Function ƒ(x): Continuity & Differentiability

[unf0r5ak3n]

Homework Statement

Let f be the function defined as ƒ(x)={ lx-1l + 2, for x<1, and ax^2 + bx, for x (greater or equal to) 1, where a and b are constants.

Homework Equations

A) If a=2 and b=3, is f continuous for all of x?
B) Describe all the values of a and b for which f is a continuous function?
C) For what values of a and b is f both continuous and differentiable?

 

[micromass]

It is clear that we only need to question if the function is continuous in 1.

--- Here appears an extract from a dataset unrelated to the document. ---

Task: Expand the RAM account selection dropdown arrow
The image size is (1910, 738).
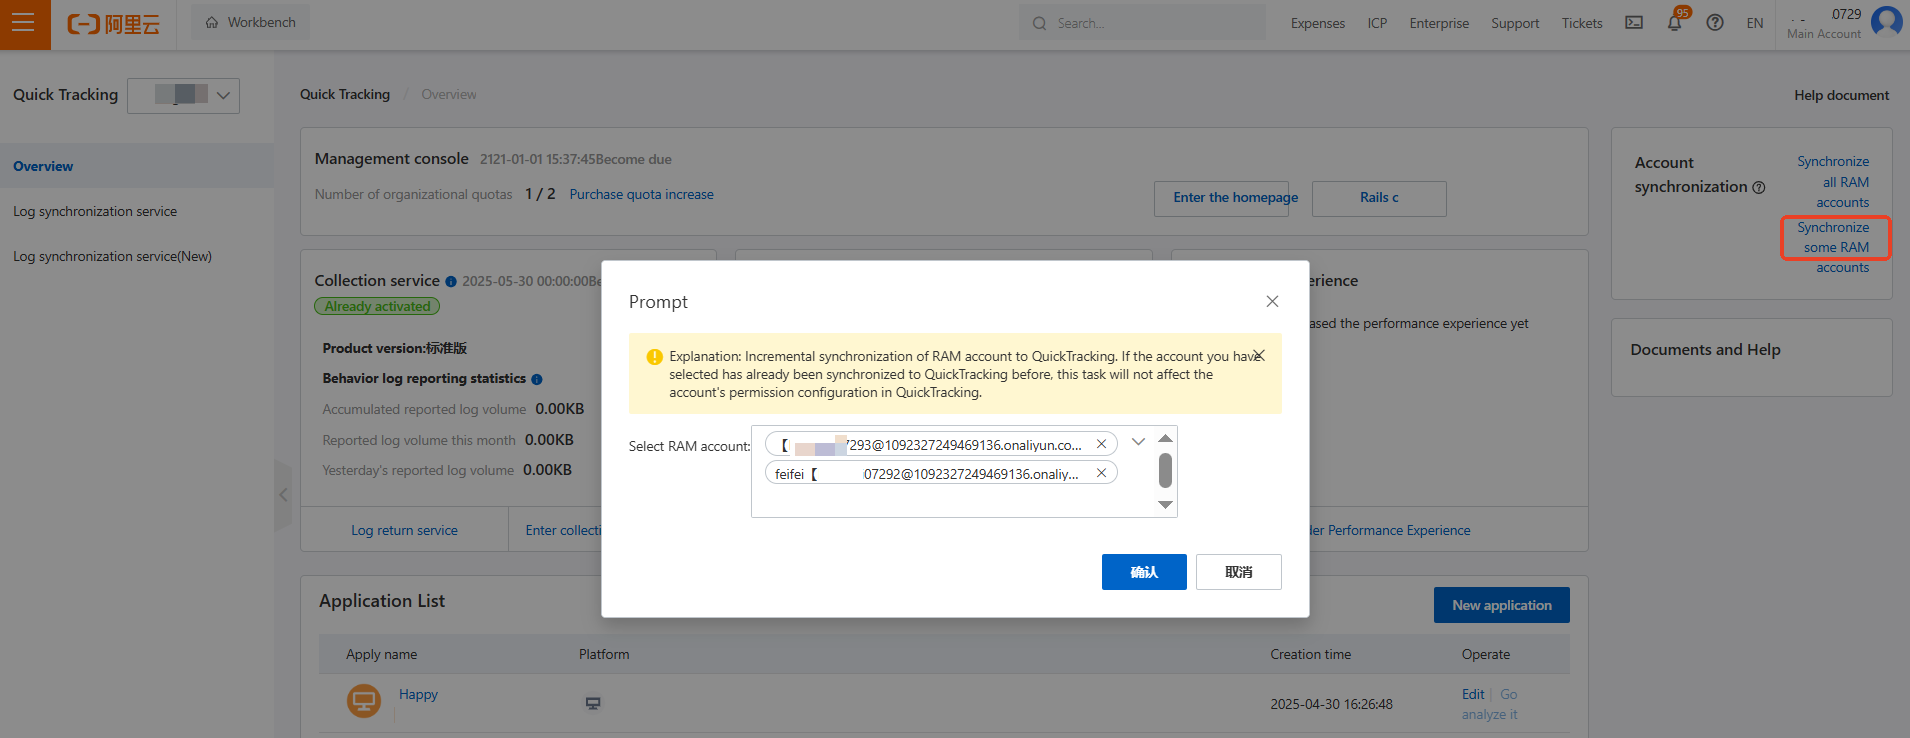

You have probably seen that a function f is continuous in 1 iff

$$\lim_{x\rightarrow 1}{f(x)}=f(1)$$

Now, it is also true that a limit exists iff the right-hand and left-hand limits exists and are equal. So you only need to check that

$$\lim_{x\rightarrow 1+}{f(x)}=\lim_{x\rightarrow 1-}{f(x)}=f(1)$$

So calculate the left-hand limits and right-limits and see if they are equal to f(1)

 

[unf0r5ak3n]

so would the lim ƒ(x) = 5?

 

[micromass]

What is the limit

$$\lim_{x\rightarrow 1}{|x-1|+2}$$

and what is the limit

$$\lim_{x\rightarrow 1}{ax^2 + bx}$$

You want those limits to be equal in order for f to be continuous.

 

[unf0r5ak3n]

the limit of abs(x-1)+2 is 2 and the limit of ax^2+bx is 5 so the limit is not continuous right?

 

[micromass]

Oh, in question 1. Yes you are correct. f in question 1 is not continuous in 1.

 

[unf0r5ak3n]

for b) i said if a and b = 1 then lim of x^2+x as x approaches 1 is 2 which would make it a continuous function because the left and right limits are equal at f(1), is that correct? I am a bit confused with left and right hand limits

 

[micromass]

Yes, you are correct. But a=b=1 aren't the only possible values for a and b.

In general, we have that

$$\lim_{x\rightarrow 1}{ax^2+bx} =a+b$$

So every a and b such that a+b=2 suffices to make the function f continuous.

 

[unf0r5ak3n]

ah thank you i think I am understanding it now but I am confused about part c.

 

[micromass]

For part c, you will need to calculate the right and left limit of

$$\frac{f(x)-f(1)}{x-1}$$

They will need to be equal. This gives you another condition on a and b.